Note: this should not be taken as tax or legal advice.

This week, Peter Orszag, a former director of the Office of Management and Budget in the Obama administration, wrote an article on Defined Contribution Health Care.  In the article entitled, "Defined Contributions Define Health-Care Future: Peter Orszag", Mr. Orszag makes the following arguments:
  • The health benefit market is currently dominated by “defined-benefit” health plans that will shift to "defined contribution" health plans similar to 401(k)s
  • The primary driver of this shift is U.S. Employers need to limit exposure to health-care costs
  • The Health Reform law will accelerate the shift
In the article, Orszag also takes a shot at McKinsey for its infamous 2011 survey that predicted Up to 60% of Employers Will Drop Traditional Group Health Insurance Coverage In 2014:
 
"A misleading survey by McKinsey & Co. has suggested the potential for huge declines in employer-based health insurance.

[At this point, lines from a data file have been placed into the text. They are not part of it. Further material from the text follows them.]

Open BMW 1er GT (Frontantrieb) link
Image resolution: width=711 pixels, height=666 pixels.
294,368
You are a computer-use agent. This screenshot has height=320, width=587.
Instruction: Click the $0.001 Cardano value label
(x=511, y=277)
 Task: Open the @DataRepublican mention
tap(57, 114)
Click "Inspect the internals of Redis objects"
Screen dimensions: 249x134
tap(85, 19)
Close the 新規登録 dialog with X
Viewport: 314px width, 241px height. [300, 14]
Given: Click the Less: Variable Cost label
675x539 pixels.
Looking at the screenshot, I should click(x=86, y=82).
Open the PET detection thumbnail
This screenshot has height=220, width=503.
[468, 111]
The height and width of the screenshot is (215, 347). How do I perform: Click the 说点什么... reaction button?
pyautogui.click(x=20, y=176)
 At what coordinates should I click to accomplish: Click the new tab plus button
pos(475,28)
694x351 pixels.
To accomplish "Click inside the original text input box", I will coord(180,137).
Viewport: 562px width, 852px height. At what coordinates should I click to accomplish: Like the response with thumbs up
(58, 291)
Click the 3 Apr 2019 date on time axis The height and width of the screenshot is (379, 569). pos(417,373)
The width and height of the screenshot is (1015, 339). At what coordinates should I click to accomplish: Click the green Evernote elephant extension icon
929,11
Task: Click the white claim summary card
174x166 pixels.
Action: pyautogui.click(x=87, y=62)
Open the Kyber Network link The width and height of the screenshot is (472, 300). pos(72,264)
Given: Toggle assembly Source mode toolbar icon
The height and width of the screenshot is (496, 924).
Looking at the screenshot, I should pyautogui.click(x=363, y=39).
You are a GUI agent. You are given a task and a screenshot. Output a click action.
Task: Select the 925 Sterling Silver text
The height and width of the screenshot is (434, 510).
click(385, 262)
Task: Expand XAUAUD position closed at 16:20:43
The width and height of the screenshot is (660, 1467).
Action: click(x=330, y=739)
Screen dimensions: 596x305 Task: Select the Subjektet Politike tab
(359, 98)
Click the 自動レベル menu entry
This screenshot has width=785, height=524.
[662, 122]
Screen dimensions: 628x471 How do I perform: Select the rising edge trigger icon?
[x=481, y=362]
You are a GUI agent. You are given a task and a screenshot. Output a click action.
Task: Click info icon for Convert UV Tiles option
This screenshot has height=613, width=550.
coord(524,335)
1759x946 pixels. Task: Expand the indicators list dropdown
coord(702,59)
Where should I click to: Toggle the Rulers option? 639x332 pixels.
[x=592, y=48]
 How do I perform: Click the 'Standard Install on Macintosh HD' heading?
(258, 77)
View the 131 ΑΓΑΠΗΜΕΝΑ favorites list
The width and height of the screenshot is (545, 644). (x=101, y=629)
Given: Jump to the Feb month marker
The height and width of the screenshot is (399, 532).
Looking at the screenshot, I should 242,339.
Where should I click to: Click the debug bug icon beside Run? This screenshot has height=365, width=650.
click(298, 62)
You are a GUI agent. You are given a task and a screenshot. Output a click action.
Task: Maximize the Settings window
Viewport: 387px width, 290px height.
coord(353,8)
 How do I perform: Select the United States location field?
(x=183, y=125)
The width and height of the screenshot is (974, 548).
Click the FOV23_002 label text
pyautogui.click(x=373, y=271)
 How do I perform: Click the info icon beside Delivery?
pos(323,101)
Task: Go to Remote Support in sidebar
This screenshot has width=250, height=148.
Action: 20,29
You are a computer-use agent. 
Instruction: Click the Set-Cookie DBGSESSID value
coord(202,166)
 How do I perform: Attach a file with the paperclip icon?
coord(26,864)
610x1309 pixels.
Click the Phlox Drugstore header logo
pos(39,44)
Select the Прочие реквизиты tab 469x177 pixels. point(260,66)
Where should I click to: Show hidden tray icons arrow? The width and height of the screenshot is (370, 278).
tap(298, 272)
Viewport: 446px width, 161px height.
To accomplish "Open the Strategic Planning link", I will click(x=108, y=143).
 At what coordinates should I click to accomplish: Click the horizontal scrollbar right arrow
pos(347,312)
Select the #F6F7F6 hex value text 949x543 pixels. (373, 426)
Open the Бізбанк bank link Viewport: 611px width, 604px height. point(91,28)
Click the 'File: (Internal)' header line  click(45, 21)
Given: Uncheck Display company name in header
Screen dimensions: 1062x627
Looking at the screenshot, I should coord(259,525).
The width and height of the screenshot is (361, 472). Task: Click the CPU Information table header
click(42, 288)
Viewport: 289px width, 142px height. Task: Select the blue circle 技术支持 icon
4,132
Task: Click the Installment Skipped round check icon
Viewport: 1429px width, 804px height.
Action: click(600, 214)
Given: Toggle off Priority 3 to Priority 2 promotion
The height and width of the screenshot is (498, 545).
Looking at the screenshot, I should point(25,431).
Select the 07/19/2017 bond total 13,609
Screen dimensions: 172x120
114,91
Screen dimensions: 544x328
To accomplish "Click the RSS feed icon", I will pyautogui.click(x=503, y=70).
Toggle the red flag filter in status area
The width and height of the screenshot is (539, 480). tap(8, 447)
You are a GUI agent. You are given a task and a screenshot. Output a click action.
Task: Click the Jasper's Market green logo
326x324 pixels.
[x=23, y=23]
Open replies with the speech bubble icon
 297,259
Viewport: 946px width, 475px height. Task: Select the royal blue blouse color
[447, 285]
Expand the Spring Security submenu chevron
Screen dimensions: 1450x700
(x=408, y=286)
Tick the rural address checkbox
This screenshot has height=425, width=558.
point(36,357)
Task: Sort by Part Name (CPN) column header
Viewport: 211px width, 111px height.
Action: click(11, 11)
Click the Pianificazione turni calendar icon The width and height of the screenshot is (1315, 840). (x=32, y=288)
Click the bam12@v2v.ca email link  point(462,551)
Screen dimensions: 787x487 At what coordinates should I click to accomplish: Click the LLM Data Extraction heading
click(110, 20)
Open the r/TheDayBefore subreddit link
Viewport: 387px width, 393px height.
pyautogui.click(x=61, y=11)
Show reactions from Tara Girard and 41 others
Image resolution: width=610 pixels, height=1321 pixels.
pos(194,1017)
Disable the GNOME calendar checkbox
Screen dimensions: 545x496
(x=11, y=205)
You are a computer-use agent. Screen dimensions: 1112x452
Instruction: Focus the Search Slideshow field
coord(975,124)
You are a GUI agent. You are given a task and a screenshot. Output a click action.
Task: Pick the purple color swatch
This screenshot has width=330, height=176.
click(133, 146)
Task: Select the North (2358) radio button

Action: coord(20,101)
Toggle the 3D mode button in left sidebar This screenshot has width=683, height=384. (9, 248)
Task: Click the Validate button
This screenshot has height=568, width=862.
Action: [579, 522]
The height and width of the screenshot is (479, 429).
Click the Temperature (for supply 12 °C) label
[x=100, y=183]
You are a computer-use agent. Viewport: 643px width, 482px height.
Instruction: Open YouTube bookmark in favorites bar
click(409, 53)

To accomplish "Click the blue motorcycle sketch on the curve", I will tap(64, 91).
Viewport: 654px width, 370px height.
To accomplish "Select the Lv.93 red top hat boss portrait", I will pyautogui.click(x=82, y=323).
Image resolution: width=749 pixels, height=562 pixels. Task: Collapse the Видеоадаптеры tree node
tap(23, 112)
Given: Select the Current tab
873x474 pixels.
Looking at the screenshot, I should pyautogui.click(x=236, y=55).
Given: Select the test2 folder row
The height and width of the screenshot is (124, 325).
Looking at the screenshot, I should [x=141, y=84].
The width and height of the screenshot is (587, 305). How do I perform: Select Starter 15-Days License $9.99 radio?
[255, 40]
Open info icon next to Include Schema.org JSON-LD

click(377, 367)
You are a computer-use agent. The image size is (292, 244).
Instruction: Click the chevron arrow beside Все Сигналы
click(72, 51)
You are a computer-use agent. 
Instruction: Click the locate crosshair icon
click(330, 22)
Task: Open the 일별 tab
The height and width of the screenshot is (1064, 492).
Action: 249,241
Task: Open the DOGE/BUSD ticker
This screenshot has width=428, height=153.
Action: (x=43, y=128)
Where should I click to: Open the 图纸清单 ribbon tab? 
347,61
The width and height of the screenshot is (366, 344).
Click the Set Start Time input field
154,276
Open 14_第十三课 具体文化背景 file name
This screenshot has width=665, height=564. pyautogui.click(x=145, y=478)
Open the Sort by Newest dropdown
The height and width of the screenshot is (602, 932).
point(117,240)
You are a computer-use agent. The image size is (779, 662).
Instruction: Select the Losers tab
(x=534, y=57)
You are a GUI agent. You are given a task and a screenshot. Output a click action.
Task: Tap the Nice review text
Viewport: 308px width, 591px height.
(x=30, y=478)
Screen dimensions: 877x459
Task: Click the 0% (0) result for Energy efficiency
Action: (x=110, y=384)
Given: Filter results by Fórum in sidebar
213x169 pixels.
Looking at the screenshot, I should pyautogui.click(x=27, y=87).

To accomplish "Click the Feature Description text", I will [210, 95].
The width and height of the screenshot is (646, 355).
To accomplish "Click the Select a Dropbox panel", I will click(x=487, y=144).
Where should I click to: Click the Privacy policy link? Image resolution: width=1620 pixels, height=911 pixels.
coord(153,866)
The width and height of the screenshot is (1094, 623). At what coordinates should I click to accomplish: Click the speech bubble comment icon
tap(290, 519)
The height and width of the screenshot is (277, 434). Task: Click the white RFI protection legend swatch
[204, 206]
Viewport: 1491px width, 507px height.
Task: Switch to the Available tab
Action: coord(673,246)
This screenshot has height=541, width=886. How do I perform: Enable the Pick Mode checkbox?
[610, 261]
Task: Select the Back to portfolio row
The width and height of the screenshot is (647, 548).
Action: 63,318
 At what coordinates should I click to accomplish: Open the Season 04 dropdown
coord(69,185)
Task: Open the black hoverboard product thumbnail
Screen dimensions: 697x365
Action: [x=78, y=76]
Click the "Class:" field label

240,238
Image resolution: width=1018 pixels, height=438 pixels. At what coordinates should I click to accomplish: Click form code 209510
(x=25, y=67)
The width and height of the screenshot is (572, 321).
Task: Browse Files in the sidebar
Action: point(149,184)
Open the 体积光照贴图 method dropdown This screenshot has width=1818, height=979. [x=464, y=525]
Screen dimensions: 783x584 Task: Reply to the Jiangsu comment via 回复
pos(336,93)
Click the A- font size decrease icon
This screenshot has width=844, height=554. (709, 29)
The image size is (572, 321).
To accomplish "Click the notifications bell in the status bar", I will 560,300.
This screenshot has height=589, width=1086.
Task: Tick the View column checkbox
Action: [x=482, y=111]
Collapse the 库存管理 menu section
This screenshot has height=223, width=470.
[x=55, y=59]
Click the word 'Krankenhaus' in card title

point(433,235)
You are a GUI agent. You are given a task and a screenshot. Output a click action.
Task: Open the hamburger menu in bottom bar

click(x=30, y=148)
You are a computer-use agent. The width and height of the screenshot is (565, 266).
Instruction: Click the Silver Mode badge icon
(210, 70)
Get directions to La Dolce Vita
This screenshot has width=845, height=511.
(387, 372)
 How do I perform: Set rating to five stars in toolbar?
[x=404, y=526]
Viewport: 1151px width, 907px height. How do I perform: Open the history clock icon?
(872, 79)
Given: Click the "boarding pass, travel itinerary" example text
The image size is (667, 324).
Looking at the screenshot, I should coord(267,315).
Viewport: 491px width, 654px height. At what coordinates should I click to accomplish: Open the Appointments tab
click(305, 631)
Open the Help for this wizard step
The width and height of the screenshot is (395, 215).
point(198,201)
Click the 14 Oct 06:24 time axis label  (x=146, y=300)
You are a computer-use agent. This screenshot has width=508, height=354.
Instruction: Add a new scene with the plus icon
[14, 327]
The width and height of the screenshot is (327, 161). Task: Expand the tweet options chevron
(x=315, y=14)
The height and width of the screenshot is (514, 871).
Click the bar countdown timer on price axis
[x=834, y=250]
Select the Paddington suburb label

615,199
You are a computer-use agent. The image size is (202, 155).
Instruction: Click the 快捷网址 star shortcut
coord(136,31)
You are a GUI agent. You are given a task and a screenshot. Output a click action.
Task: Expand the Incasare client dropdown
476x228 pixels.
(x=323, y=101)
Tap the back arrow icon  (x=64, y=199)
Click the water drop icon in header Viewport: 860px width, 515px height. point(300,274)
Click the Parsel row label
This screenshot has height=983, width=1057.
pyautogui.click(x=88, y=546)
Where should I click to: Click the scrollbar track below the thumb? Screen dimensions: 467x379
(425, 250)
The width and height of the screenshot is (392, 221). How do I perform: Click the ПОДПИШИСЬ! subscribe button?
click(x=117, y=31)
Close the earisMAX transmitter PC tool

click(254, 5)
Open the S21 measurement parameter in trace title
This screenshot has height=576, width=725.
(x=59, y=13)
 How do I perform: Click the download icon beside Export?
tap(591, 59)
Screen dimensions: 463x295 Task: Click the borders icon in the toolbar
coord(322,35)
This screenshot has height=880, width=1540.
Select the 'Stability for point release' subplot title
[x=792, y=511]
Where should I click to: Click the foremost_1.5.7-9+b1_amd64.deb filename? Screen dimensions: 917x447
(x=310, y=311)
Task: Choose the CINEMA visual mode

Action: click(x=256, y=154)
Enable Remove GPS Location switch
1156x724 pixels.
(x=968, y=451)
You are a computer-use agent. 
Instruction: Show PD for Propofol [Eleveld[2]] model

But projections from the Congressional Budget Office and other respected researchers generally point to only a modest net decrease."
 
In a single sentence, Orszag calls McKinsey & Co. "misleading" for suggesting a decline in employer-sponsored health insurance and the Congressional Budget Office "respected researchers" for suggesting the opposite.  

Did we mention Peter Orszag was a former director of the Office of Management and Budget?

Click here to to read the full article.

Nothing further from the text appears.